Qual è questa indicibile tenerezza? La via verso la fede. Accanto alla Weil si leggono altri viaggi. Le disperanti parole del dubbio diventano il pensiero pensato di Pascal, la metafisica dello specchio che trovo costantemente nella mia Zambrano, i suicidi da Pavese alla Pozzi.
Da qui il magico cielo degli infiniti che la letteratura racchiude proprio come se fosse un danzare tra scena, retroscena e ribalta. Così la vita e oltre la letteratura. In fondo: “Dovremmo sapere che nella vita non tutto è dicibile, e non tutto è esprimibile; e non dovremmo illuderci di potere spiegare i pensieri che abbiamo, e le emozioni che proviamo, con le sole parole chiare e distinte”.
Il misterioso incanta perché è la letteratura che intreccia il sorridere delle nostalgie e all’interno di questo percorso ci sono i viaggi e l’esperienza. Pirandello come punto di riferimento. Ma da questo porto sicuro si parte per superare ciò che è stato il naturalismo e anche il verismo. Ma è il Pirandello del tragico che affascina Borgna.
C’è un asterisco metaforico in questo Pirandello. Quello del legame tra l’adulto e il ritornar bambino. È sempre il tempo che si frappone tra il sublime della nostalgia e l’interiorità della realtà che riporta costantemente alla Assenza. Siamo nella stanza delle “emozioni ferite” e si interrompe quell’archeologia del silenzio (Eugenio Borgna) che ha dominato il contemplare della distanza-lontananza.
Così nel misterioso che tocca le rive di Teresa D’Avila. La misericordia ha il cielo della malinconia nella profezia dell’esilio. Io vivo di Teresa D’Avila il passaggio delle sette stanze e chiedo di capire l’esilio che abbandona la solitudine e si fa anima. Il castello dell’anima tra le “emozioni ferite” (Eugenio Borgna nei suoi scritti ne fa un riferimento) resta il “luogo” nel quale custodire tutto il nostro senso dell’esistere oltre la vita stessa. Viviamo di emozioni ferite nel castello della nostra anima. Castello, anima, croce. Tre coordinate nel nostro vivere.
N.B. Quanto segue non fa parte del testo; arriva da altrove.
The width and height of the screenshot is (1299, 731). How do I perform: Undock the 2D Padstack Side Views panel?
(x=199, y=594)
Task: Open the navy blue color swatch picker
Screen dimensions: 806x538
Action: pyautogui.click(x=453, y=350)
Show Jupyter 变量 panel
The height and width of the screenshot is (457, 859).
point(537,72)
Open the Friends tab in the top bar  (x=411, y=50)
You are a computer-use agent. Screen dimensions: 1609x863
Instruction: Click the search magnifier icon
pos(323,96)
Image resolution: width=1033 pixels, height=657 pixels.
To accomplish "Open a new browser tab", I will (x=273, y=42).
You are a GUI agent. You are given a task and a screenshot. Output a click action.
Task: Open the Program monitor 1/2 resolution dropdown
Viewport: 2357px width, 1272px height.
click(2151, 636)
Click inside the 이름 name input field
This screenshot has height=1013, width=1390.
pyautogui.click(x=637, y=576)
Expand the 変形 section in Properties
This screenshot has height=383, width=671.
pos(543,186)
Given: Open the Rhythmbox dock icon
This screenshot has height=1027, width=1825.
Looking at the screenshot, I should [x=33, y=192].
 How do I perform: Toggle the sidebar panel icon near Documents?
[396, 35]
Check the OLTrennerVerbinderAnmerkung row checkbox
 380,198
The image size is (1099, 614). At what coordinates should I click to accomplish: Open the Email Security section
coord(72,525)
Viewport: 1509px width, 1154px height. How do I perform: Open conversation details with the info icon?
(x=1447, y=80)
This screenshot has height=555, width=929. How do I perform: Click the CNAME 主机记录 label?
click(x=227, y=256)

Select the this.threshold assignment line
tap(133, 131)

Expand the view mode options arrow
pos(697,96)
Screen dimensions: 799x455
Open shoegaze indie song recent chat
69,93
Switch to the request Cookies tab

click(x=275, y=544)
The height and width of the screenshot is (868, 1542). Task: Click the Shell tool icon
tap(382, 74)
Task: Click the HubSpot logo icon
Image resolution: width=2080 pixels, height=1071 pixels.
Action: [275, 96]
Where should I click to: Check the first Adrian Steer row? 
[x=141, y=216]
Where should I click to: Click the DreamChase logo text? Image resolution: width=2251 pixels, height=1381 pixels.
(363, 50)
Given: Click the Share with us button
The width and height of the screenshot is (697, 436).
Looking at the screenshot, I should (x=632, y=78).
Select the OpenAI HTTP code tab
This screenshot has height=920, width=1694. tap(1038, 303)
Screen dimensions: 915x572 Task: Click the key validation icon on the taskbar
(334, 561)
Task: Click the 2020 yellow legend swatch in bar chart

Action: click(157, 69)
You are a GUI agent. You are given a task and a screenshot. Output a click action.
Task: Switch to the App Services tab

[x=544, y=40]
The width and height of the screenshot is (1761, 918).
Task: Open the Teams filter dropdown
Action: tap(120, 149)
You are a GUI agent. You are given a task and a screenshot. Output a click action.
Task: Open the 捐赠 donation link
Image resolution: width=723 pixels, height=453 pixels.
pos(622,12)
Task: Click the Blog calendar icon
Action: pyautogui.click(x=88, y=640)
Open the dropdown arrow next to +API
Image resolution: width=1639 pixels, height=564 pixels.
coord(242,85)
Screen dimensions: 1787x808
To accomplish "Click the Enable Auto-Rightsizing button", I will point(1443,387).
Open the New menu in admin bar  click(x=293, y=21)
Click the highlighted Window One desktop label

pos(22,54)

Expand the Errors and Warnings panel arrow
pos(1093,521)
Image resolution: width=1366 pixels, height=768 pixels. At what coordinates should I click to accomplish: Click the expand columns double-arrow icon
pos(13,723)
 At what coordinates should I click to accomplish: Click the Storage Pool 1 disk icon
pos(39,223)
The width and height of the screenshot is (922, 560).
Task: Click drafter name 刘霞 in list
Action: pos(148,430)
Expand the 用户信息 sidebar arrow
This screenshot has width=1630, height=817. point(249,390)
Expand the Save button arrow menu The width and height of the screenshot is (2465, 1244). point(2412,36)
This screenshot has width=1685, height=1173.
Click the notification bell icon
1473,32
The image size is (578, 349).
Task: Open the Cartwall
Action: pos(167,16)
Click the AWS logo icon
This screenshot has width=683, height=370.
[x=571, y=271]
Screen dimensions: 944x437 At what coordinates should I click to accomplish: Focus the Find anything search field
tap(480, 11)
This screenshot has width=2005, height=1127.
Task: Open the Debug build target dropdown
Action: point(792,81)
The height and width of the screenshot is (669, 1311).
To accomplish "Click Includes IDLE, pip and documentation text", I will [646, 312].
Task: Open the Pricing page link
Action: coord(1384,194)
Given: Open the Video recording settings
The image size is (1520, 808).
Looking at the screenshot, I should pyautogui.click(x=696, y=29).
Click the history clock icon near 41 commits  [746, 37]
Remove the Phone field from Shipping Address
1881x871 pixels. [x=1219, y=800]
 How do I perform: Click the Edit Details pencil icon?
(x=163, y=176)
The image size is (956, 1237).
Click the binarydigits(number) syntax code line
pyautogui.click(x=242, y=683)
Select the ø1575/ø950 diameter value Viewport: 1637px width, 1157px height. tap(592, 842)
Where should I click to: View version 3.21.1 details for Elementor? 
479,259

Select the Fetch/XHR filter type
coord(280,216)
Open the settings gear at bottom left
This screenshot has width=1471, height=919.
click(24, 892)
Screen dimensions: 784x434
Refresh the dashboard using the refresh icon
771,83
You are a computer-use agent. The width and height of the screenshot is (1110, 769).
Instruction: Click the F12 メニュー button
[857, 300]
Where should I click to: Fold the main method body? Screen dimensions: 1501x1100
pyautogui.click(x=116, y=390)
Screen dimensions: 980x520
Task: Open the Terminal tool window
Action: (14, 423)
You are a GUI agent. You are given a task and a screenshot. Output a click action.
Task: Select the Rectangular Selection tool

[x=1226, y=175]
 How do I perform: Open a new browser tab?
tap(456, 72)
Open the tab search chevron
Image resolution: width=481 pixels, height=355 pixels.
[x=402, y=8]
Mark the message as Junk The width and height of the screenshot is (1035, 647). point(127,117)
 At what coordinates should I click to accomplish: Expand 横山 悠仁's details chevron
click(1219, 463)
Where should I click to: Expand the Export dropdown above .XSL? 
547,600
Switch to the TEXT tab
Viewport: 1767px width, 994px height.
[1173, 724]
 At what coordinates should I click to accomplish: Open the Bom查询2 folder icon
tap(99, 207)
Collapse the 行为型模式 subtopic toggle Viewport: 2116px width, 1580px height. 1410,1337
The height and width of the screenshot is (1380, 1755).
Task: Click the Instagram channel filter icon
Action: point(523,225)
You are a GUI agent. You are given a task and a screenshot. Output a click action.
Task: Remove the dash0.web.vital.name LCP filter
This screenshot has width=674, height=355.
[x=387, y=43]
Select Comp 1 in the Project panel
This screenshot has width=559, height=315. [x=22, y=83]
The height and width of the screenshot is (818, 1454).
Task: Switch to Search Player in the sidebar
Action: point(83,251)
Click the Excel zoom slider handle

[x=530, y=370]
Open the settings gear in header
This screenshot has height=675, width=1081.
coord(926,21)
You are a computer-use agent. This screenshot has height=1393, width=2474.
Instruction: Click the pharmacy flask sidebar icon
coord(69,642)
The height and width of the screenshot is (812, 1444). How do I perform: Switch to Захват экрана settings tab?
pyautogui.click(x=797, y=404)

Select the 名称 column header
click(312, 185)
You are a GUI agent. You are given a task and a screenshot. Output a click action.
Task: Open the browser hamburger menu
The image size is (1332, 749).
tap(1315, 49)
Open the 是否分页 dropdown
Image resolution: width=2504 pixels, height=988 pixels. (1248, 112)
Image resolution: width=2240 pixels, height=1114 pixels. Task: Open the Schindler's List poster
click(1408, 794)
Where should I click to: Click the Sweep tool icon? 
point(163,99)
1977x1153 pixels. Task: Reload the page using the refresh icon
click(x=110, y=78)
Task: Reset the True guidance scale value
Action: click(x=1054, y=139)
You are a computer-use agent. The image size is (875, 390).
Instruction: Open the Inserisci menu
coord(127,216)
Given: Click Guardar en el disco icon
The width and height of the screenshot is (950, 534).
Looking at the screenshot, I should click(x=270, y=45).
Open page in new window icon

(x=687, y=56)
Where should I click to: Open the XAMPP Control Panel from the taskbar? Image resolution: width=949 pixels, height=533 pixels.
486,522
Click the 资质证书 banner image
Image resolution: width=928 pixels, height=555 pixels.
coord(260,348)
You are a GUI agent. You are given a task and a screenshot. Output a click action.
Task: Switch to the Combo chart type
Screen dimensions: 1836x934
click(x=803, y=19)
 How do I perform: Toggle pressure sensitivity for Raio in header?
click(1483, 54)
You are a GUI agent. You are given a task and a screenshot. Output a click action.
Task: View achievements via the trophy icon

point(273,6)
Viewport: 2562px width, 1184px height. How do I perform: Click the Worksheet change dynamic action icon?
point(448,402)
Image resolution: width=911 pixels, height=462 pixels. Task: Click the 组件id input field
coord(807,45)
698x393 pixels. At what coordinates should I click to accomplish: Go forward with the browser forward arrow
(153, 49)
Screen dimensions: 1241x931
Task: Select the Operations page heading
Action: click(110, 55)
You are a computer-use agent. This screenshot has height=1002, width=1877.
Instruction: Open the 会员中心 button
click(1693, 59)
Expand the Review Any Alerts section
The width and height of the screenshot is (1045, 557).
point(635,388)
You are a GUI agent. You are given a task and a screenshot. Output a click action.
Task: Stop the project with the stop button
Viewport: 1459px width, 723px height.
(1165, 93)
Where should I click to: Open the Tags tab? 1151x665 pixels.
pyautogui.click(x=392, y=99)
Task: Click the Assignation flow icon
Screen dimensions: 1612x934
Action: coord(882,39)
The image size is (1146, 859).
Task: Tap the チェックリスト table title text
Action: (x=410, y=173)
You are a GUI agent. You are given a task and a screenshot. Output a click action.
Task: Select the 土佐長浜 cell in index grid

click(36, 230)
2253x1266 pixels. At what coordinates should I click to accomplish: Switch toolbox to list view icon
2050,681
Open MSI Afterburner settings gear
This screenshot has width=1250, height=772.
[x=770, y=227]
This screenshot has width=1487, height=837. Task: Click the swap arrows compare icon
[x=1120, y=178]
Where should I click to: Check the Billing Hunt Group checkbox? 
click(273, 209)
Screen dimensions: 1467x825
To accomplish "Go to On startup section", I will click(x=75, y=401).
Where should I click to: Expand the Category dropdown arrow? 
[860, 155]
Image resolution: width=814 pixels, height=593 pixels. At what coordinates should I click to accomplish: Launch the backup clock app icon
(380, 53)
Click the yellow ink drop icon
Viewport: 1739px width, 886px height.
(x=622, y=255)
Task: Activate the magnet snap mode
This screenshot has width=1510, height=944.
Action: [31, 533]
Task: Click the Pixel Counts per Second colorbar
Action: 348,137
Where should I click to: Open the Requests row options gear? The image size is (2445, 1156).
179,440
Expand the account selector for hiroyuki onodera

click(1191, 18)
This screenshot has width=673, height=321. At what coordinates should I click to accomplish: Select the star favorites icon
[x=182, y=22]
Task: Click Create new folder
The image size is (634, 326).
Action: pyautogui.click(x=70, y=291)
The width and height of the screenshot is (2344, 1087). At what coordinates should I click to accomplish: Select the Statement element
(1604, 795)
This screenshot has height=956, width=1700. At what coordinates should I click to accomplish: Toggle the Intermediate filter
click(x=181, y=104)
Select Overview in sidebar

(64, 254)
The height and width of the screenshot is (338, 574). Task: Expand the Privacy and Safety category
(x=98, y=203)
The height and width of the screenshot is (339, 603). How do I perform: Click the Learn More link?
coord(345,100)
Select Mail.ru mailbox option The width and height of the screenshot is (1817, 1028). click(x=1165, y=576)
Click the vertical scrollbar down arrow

Soltanto la spiritualità ci permette di entrare nella parola contemplante e nella misericordia del mistero. Ma soltanto il dolore ci permette di conoscere e ci cambia. Ma nel dolore bisogna essere fedeli. Solo in questa fedeltà si resta con se stessi: “La fedeltà è il segno del soprannaturale, perché il soprannaturale è eterno” (Simone Weil). Bisogna credere nel destino?
Si crede al miracolo. Perché è il miracolo che si lega alla fede. Dunque un viaggiare in una estetica della spiritualità e del sacro che propone una lettura di senso alla vita e al tempo.
Vita e tempo sono “soggetti” spirituali e proprio in tale orizzonte le nostre vite si incontrano oltre il concetto stesso di destino. Credo che la riflessione porta alla meditazione. Questa ci permette di osservare: “Ci sono individui che cercano di elevare la loro anima come un uomo che salti continuamente a piedi uniti, nella speranza che a forza di saltare sempre più in alto, un giorno, invece di ricadere, riuscirà a salire fino in cielo. Ma mentre è tutto preso da questi tentativi egli non può guardare il cielo. Noi non possiamo fare nemmeno un passo verso il cielo: la direzione verticale ci è preclusa. Ma se guardiamo a lungo il cielo, Dio discende e ci rapisce” (Simone Weil).
Essere rapiti da Dio è toccare l’armonia che inquieta il cuore e riposa nell’anima. Un viaggiare, quello di Borgna, che scava nella spiritualità e nella testimonianza dell’essere spazio e nell’essere del tempo. Occorre un orizzonte di senso. Sempre. Borgna: “Cosa contrassegna le parole fragili e delicate, le parole che sono arcobaleno di speranza, e cosa le distingue da quelle che non lo sono? Solo l’intuizione e la sensibilità ci consentono di conoscerle, e di coglierle nei loro orizzonti di senso”. La fragilità come tessuto esistenziale tra il vivere e il conoscere nella dolcezza dell’essere.
Borgna era nato a Borgomanero il 22 luglio del 1930. È scomparso a Borgomanero il 4 dicembre del 2024.